Exercise directions
In the listing, from the line containing "This screenshot has height=563, width=995." through the end, change "player list" to "team roster" and reproduce only those lines, everything else unchanged and the pictures omitted.

Records to use

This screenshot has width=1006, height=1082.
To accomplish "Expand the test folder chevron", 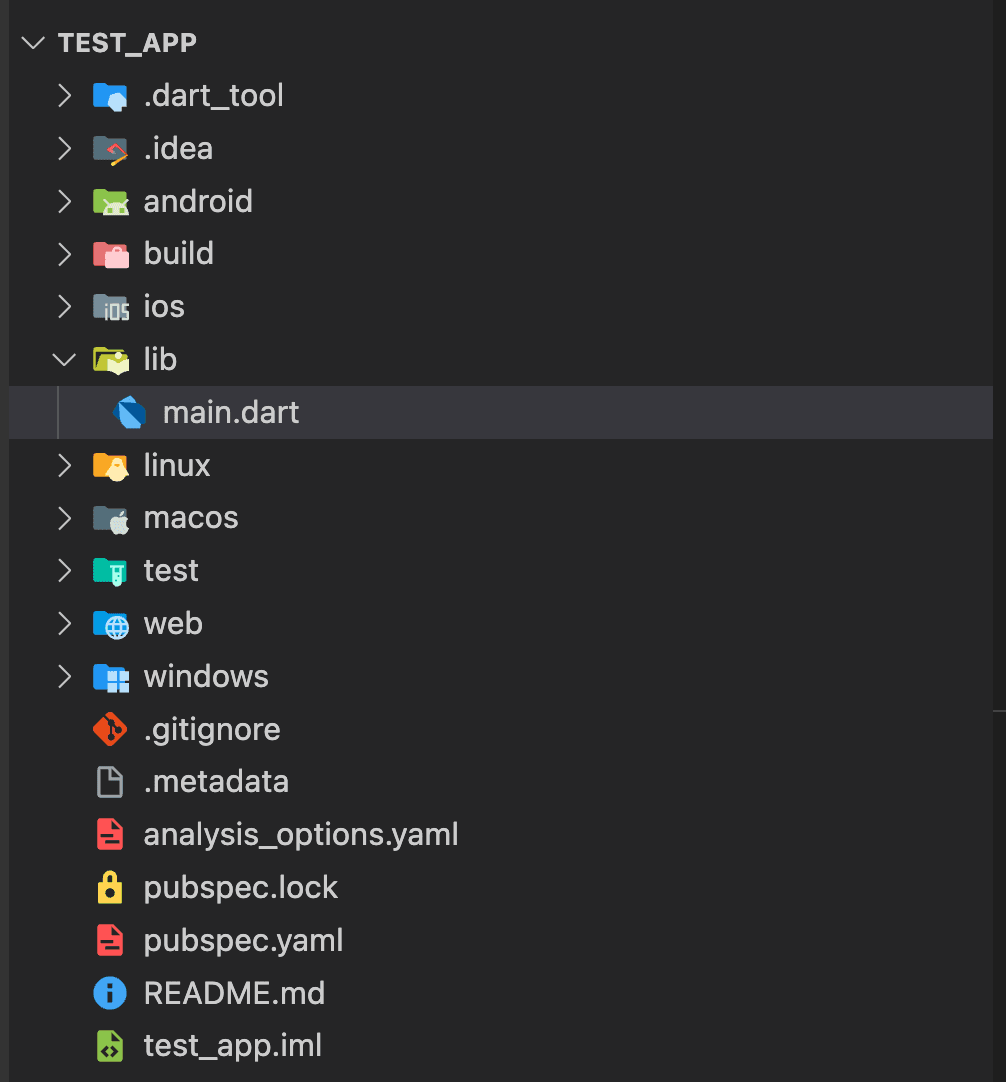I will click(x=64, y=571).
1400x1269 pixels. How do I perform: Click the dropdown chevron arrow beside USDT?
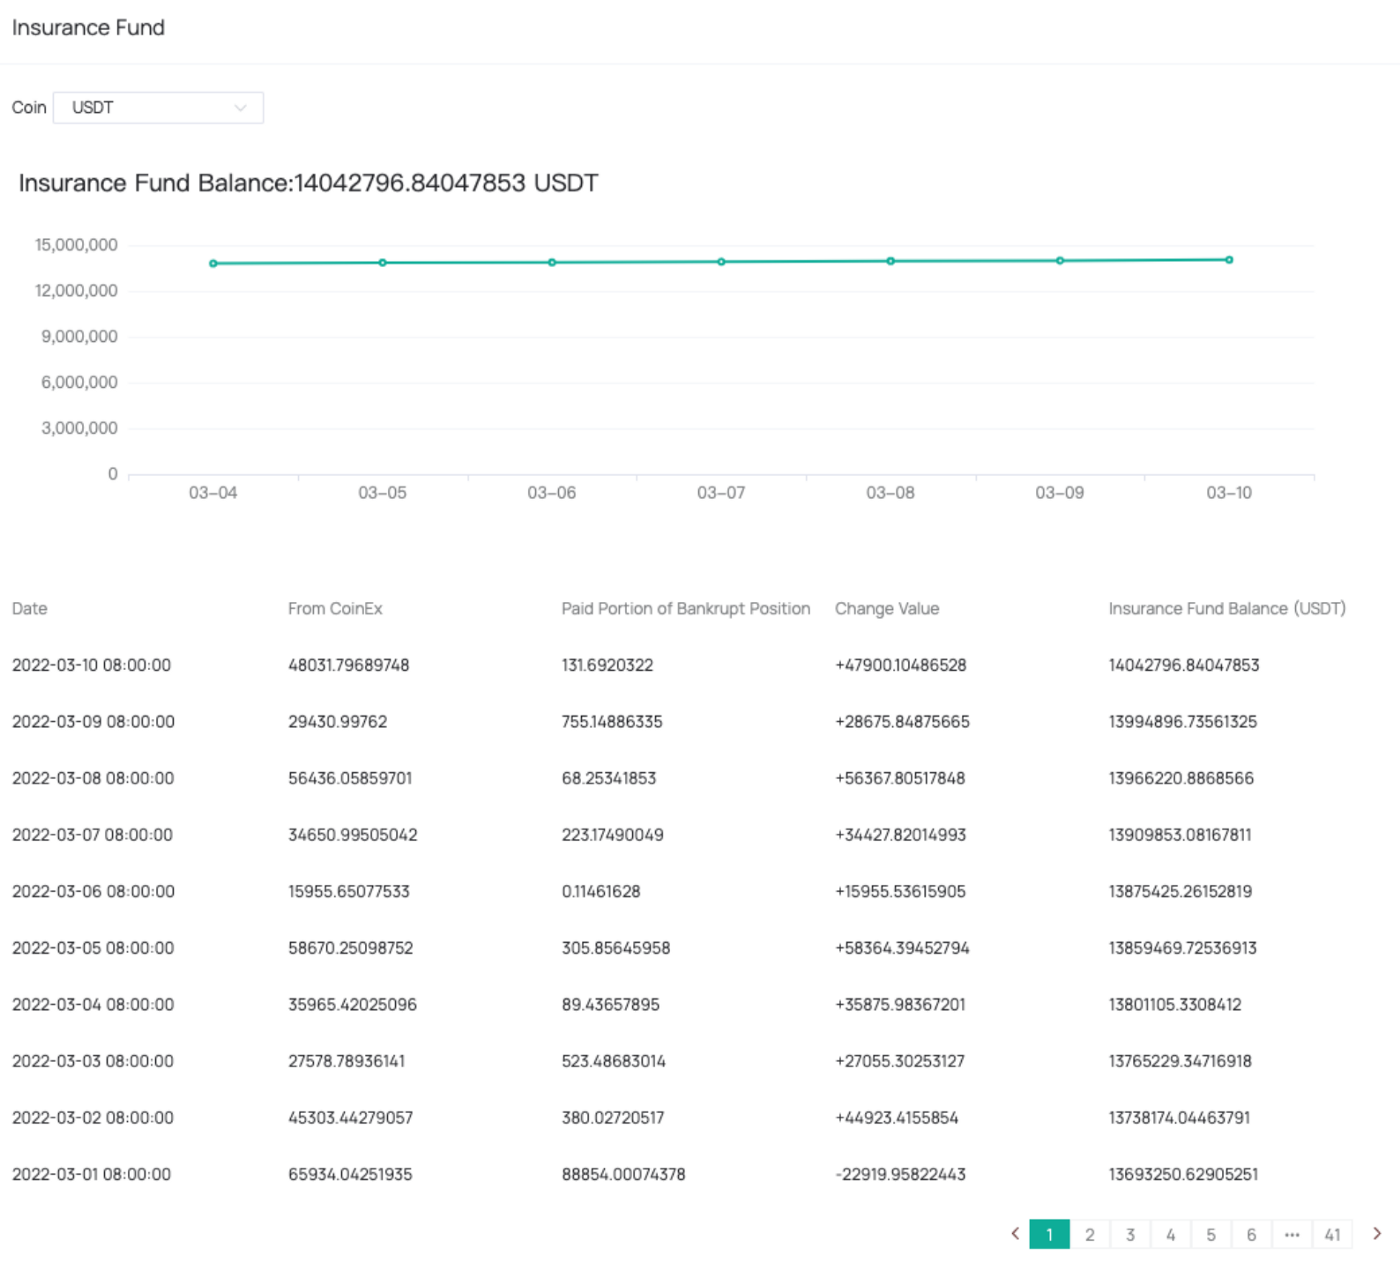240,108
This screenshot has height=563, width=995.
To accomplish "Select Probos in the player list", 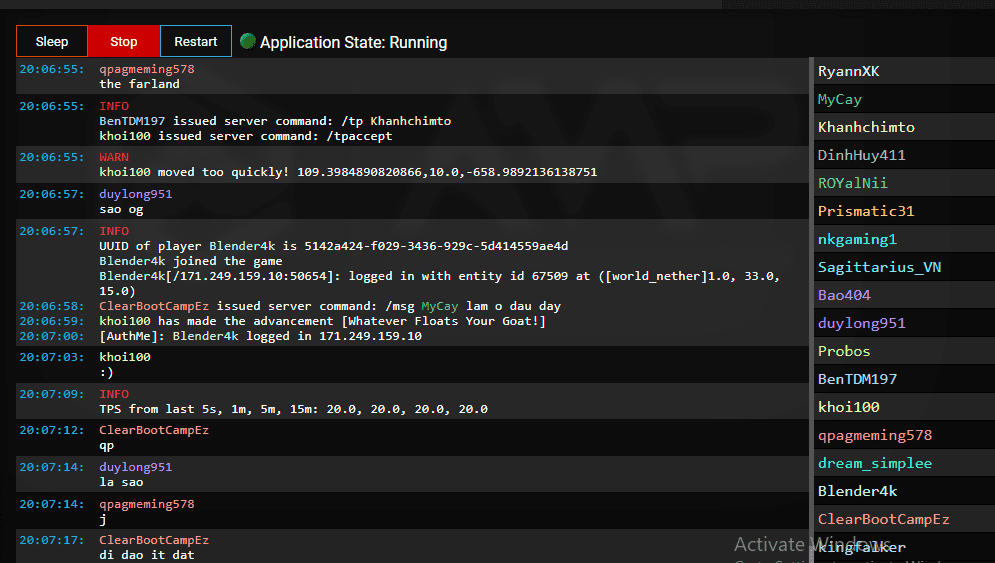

Worked solution
This screenshot has height=563, width=995.
To accomplish "Select Probos in the team roster", 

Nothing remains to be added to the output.